AS sebelumnya telah menggunakan hak veto dan posisinya di Dewan Keamanan untuk memblokir resolusi dan pernyataan tentang Israel. 

Israel-Gaza
Serangan udara oleh pasukan Israel di Kota Gaza pada Selasa (18 /5) dini hari. Rentetan kekerasan telah menewaskan lebih dari 200 orang dan mendorong para pemimpin dunia untuk meningkatkan mediasi.Foto: Mahmud Hams/AFP

Amerika Serikat

Israel adalah sekutu terdekat AS di Timur Tengah, dan AS adalah sumber penting bantuan dan peralatan militer bagi Israel. Hubungan itu selalu memberikan pengaruh yang signifikan terhadap AS saat membawa Israel ke meja perundingan ketika konflik meningkat.
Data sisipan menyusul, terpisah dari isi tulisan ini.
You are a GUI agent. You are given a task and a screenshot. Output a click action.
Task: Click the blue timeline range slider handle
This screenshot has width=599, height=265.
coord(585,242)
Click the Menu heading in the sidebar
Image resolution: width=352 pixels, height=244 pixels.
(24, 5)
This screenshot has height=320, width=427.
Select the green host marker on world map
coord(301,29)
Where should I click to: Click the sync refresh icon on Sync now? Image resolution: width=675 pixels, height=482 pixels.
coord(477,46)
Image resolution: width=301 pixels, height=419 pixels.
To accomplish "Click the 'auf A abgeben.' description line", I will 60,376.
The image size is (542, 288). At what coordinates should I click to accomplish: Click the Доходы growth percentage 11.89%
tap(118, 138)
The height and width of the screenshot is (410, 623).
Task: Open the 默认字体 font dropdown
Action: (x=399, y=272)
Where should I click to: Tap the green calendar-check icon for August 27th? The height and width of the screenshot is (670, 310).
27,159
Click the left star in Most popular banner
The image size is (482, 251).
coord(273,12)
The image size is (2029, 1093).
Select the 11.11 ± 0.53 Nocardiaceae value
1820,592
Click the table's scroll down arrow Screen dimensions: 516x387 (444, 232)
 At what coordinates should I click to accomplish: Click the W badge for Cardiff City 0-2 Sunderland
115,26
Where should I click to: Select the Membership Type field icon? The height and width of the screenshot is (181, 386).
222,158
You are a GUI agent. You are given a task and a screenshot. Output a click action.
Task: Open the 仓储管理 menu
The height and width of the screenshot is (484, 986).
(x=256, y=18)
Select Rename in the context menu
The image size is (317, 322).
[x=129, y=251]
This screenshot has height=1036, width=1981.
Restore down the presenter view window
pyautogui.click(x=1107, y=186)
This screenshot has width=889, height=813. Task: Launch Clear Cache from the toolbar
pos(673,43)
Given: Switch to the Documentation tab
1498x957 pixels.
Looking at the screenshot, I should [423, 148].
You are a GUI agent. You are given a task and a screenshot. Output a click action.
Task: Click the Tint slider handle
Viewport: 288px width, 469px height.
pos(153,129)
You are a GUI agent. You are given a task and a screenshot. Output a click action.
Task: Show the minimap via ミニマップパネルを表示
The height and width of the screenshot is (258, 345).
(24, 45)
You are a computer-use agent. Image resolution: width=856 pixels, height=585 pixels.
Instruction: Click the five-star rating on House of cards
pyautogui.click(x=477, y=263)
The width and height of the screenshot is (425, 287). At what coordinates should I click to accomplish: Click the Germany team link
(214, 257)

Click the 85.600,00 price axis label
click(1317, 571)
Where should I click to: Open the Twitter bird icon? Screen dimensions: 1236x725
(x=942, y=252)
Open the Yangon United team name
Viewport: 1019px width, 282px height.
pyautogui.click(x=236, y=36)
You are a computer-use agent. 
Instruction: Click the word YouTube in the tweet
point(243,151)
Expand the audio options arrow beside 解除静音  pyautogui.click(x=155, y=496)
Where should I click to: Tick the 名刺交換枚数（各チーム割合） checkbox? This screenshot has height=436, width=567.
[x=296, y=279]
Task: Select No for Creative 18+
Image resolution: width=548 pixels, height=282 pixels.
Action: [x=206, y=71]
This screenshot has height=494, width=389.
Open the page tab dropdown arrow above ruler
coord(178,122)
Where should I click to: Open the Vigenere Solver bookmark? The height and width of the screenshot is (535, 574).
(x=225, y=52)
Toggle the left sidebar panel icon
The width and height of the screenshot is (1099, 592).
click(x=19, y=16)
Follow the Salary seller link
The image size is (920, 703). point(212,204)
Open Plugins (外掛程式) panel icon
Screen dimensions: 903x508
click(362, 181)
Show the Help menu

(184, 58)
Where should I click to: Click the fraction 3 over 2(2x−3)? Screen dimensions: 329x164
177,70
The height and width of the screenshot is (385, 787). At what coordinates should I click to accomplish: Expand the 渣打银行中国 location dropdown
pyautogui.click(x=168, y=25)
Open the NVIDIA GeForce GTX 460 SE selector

Hubungan kedua pihak mencapai puncaknya selama kepresidenan Donald Trump. Ketika itu Trump melakukan tindakan yang memihak ke Israel, termasuk memindahkan kedutaan AS dari Tel Aviv ke Yerusalem. Proposal perdamaian Trump yang gagal pun dinilai sangat sesuai dengan ketentuan Israel, yang akan mengakui pemukiman di wilayah pendudukan sebagai bagian dari Israel.

Sementara pemerintahan Biden tampaknya terjebak oleh eskalasi konflik terbaru. Biden tidak menempatkan masalah itu sebagai prioritas setelah pemerintahan sebelumnya, termasuk di masa pemerintahan Obama, saat Biden menjadi wakil presiden, gagal membuat kemajuan. AS saat ini tidak memiliki duta besar di Israel.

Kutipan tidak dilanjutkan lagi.